* [Input data]

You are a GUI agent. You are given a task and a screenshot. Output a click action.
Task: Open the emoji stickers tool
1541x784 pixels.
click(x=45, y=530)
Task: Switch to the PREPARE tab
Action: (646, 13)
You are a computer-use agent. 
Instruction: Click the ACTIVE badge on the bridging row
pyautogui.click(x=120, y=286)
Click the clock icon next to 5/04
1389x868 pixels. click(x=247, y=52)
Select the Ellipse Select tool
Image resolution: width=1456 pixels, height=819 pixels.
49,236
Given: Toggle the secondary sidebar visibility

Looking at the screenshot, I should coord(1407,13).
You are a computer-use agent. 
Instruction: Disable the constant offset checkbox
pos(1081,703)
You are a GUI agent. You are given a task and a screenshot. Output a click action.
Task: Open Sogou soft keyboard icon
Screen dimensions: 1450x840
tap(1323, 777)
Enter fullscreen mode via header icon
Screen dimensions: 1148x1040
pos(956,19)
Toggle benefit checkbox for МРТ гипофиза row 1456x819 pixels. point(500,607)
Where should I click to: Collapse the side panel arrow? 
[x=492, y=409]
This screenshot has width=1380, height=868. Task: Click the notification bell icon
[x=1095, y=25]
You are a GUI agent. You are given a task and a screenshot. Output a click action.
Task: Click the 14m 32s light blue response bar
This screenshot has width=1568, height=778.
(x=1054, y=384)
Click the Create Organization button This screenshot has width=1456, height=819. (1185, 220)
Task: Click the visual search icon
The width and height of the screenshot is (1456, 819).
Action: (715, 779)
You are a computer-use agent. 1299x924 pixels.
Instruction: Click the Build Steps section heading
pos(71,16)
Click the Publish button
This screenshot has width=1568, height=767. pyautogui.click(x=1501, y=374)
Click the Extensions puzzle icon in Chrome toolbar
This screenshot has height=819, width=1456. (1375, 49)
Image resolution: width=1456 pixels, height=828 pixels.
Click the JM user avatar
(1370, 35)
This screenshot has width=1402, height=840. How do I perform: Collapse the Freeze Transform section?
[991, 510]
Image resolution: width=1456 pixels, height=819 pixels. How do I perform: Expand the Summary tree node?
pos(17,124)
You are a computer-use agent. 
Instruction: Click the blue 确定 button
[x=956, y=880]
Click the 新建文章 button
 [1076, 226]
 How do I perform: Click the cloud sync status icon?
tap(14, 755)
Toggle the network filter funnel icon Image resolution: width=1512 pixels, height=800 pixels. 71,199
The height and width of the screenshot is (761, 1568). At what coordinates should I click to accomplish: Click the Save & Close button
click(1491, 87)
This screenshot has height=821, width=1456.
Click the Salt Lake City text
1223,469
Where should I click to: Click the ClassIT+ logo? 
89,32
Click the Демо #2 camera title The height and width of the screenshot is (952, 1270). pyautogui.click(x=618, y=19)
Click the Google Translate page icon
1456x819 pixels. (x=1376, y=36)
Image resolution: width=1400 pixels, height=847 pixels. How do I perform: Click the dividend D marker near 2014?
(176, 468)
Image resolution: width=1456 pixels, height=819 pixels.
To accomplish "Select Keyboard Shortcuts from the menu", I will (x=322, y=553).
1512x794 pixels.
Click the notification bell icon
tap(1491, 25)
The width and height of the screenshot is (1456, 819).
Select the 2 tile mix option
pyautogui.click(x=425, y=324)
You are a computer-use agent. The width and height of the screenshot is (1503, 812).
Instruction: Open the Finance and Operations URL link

* [Task to carry out]
Read through the entries and copy every line that includes "Open".

* [Output]
Task: Open the emoji stickers tool
Task: Open Sogou soft keyboard icon
Instruction: Open the Finance and Operations URL link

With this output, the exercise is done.